EXERCISE DETAILS >> Every line of the entries below from the one containing "This screenshot has height=736, width=1314." to the one containing "This screenshot has width=1191, height=1008.", both ends included, must be written out exactly. No other line belongs in the answer.
++++++++++
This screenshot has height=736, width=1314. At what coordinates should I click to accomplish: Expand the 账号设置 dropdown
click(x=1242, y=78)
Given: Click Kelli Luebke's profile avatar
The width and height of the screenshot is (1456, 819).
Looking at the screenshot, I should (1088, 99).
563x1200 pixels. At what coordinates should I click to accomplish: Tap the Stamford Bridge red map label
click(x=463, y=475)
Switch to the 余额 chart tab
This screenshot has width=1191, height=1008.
++++++++++
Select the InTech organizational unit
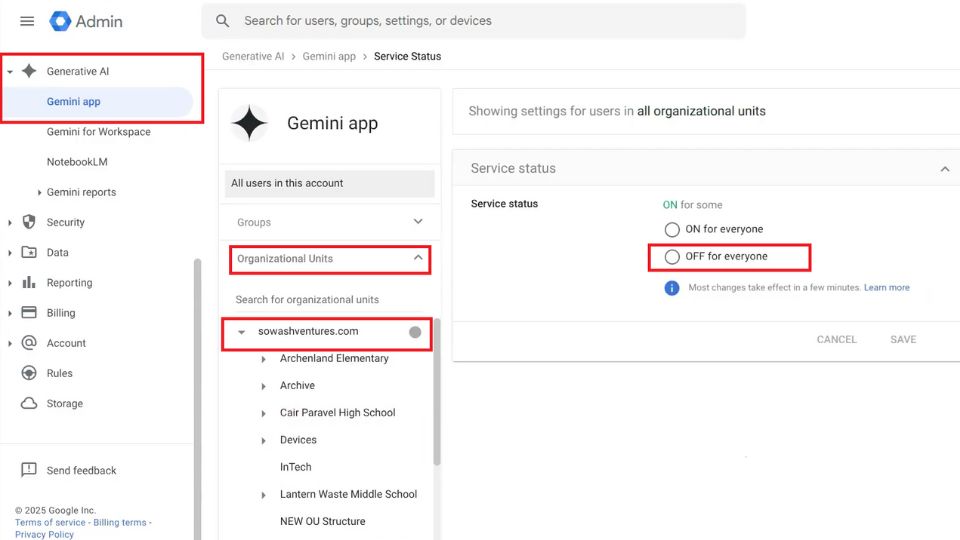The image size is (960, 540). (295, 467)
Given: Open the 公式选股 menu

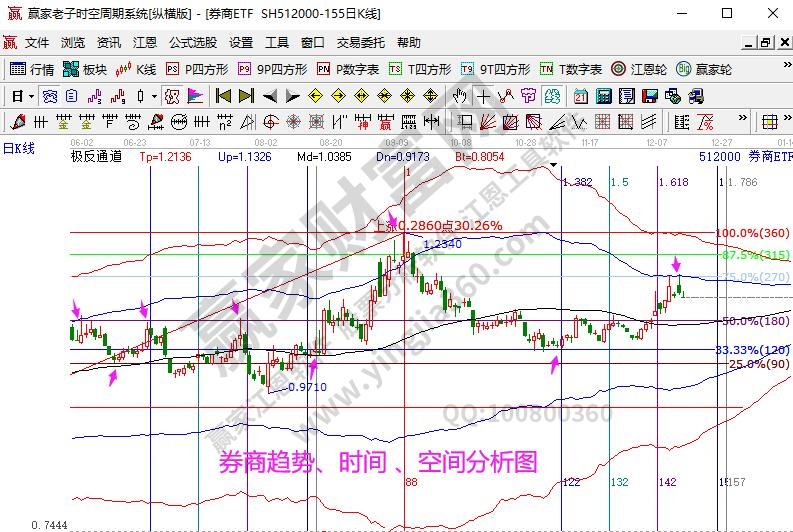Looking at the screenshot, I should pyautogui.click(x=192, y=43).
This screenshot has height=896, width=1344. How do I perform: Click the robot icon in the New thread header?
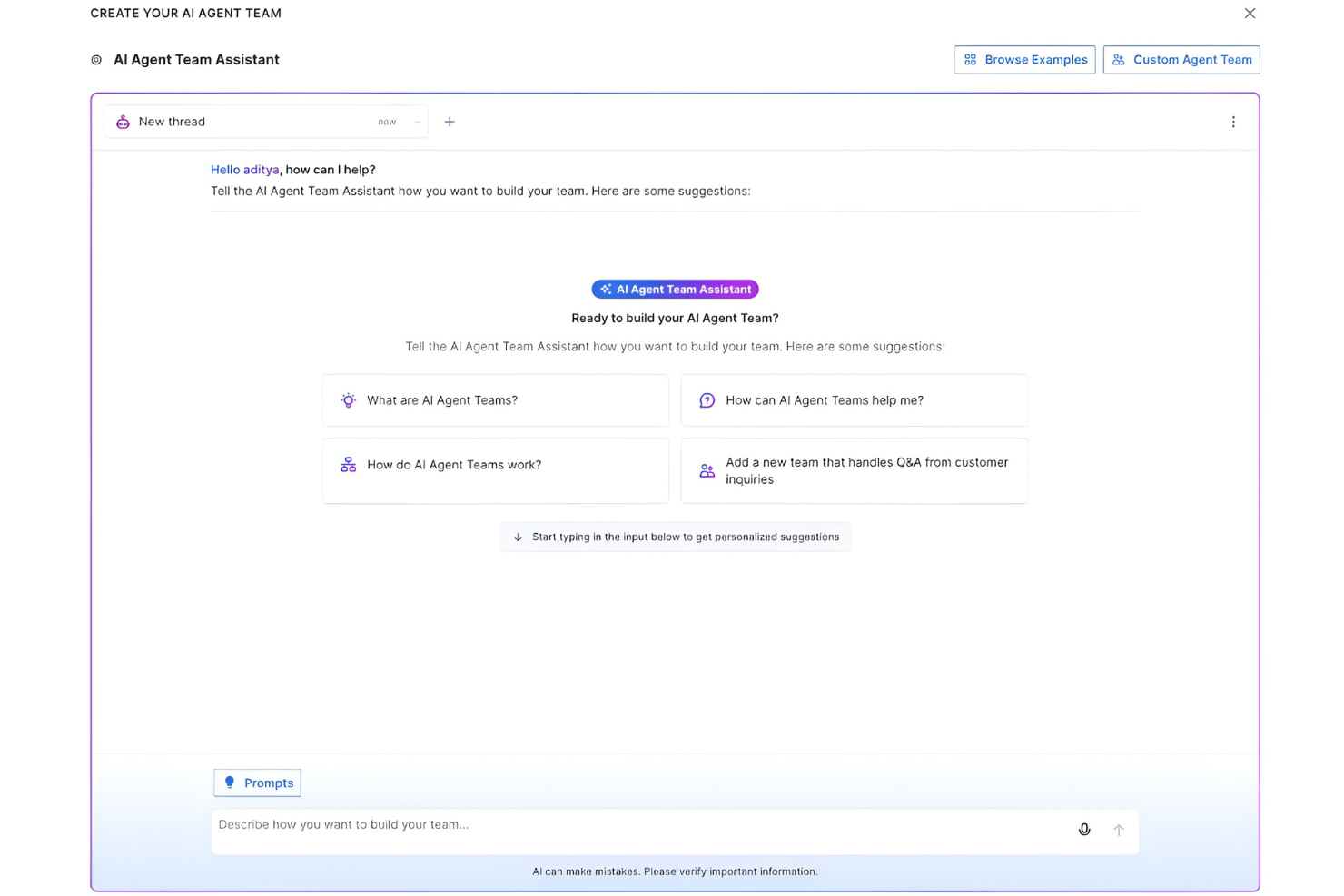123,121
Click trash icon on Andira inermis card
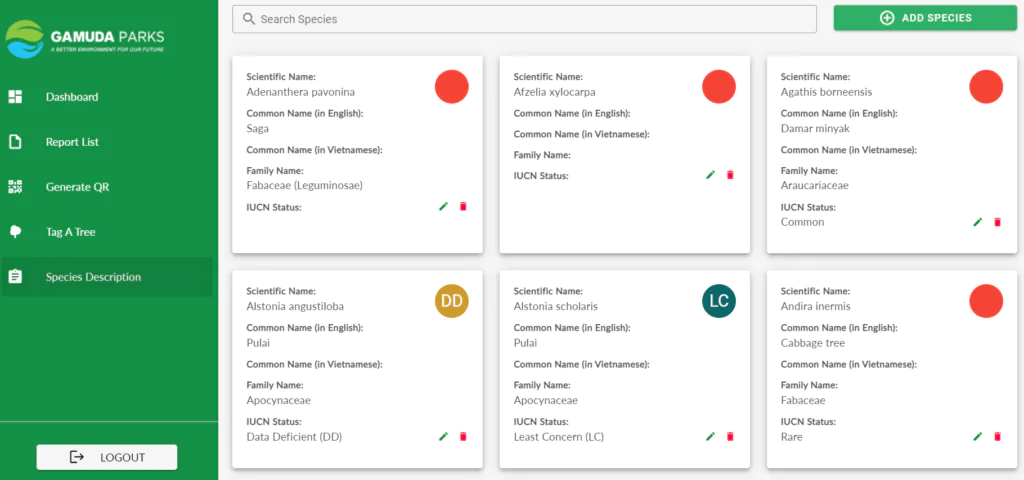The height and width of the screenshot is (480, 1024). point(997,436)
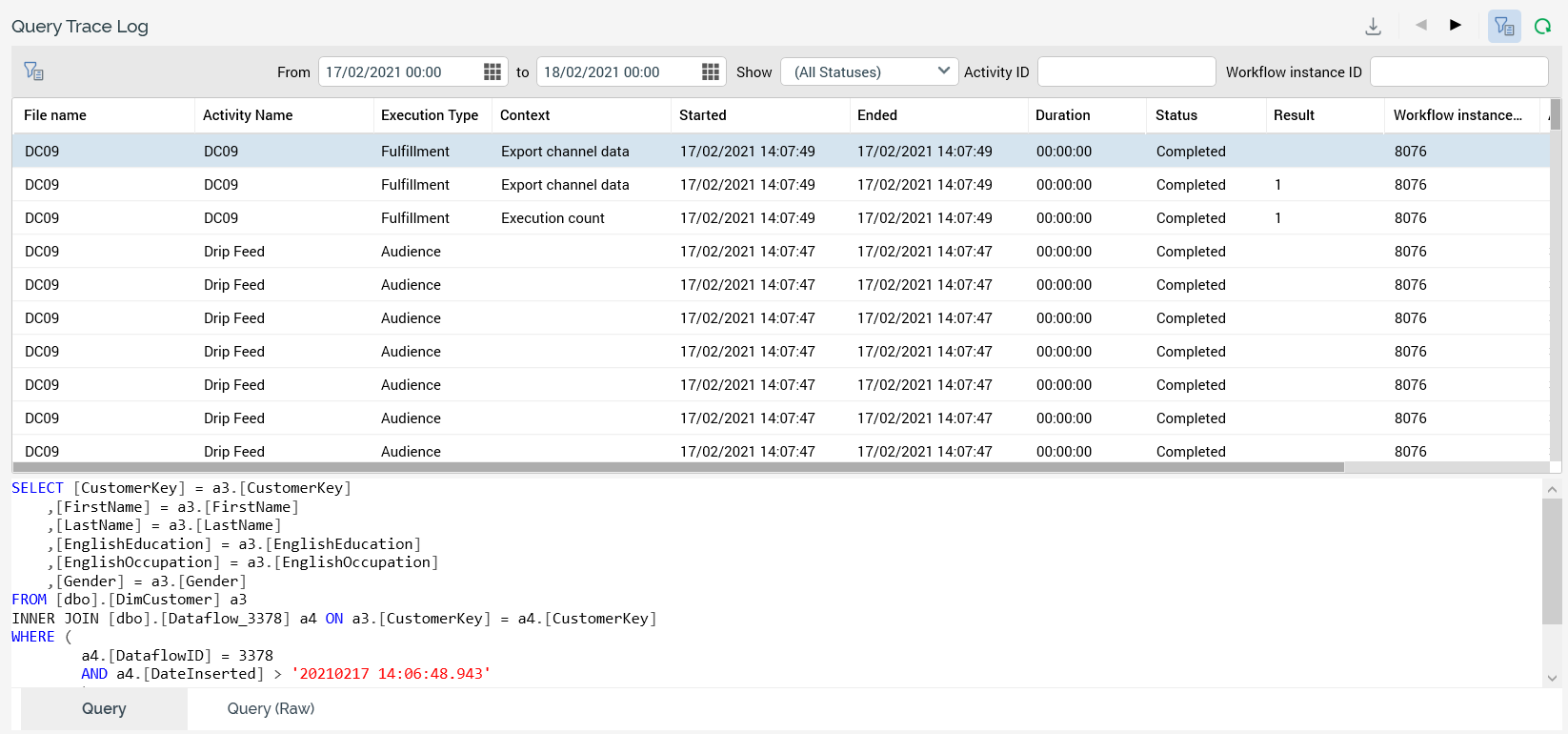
++++++++++
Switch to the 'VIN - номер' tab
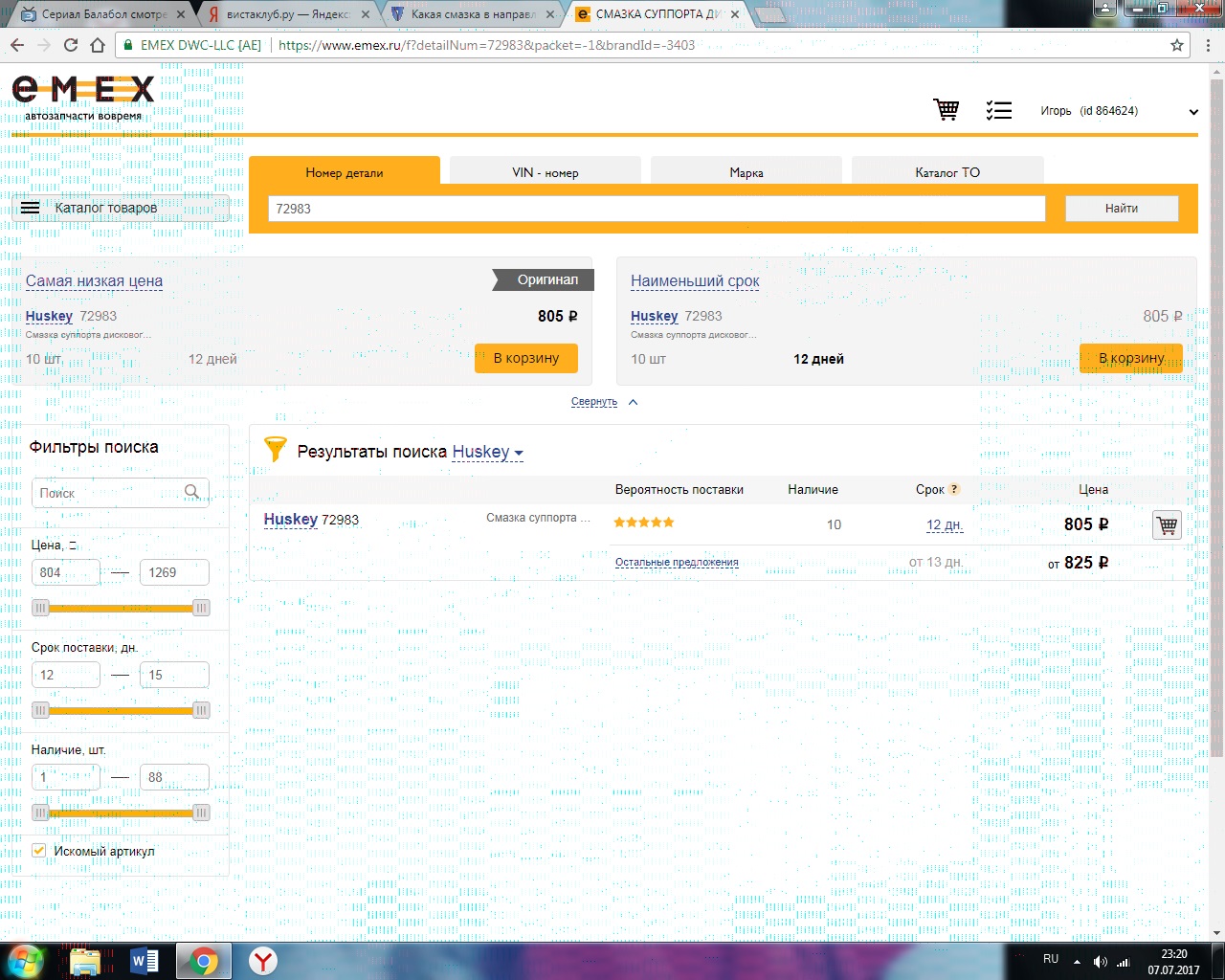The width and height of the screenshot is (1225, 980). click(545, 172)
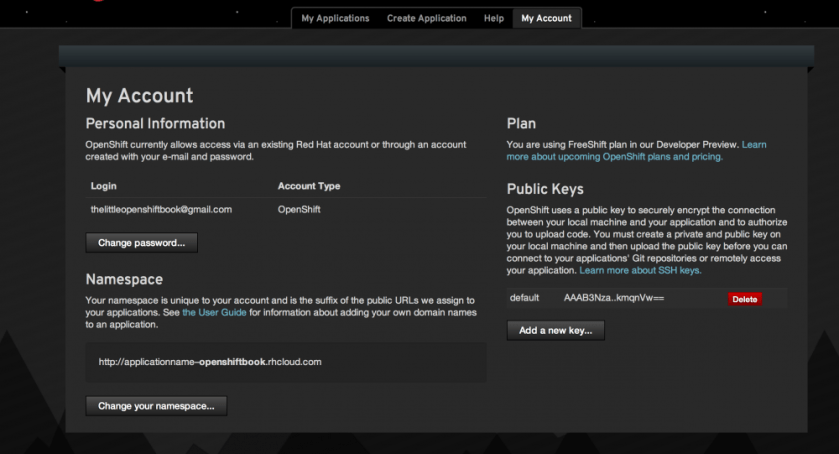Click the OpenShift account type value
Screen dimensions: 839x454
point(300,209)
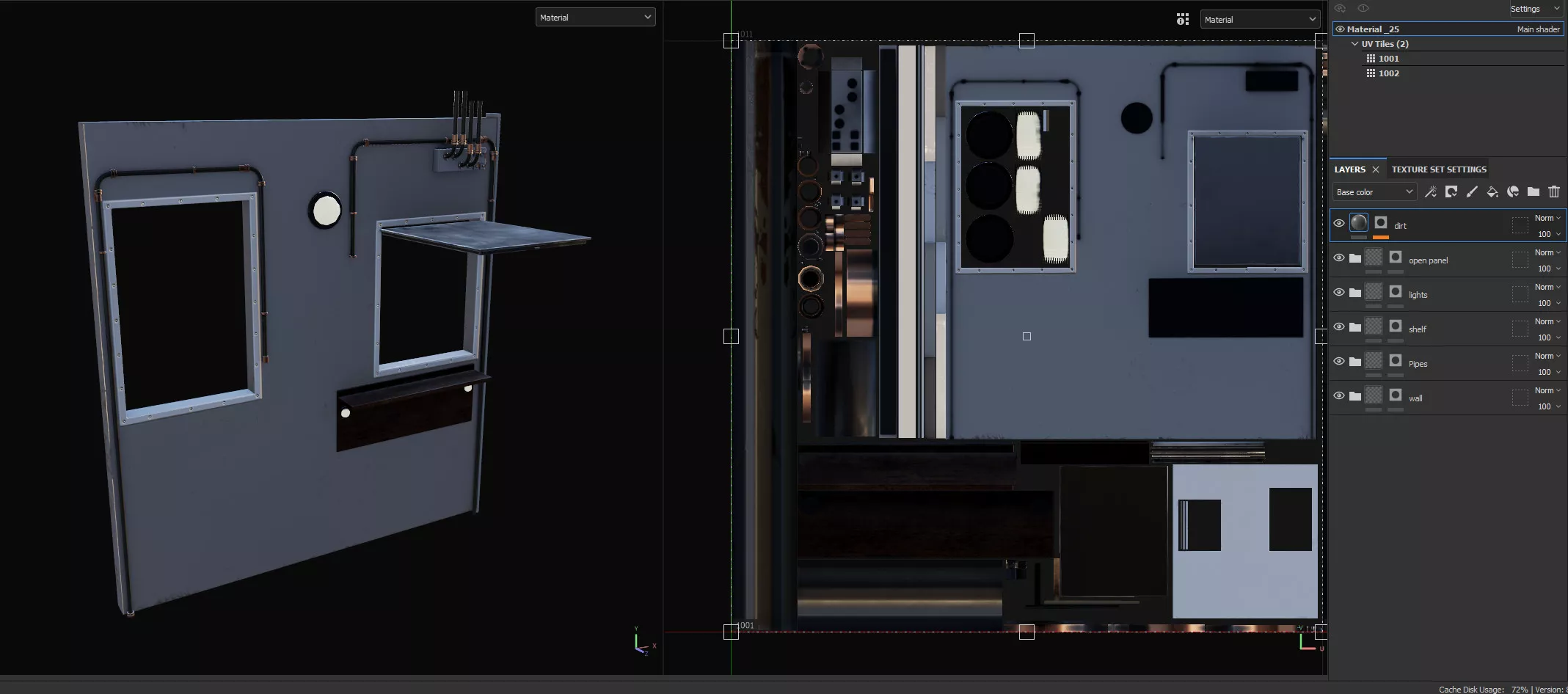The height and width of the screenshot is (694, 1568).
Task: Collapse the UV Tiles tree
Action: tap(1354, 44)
++++++++++
RESPONSE AREA >>
This screenshot has height=736, width=1314. At what coordinates should I click to accomplish: Expand the 账号设置 dropdown
click(x=1242, y=78)
Given: Click Kelli Luebke's profile avatar
The width and height of the screenshot is (1456, 819).
Looking at the screenshot, I should (1088, 99).
563x1200 pixels. At what coordinates should I click to accomplish: Tap the Stamford Bridge red map label
click(x=463, y=475)
Switch to the 余额 chart tab
This screenshot has width=1191, height=1008.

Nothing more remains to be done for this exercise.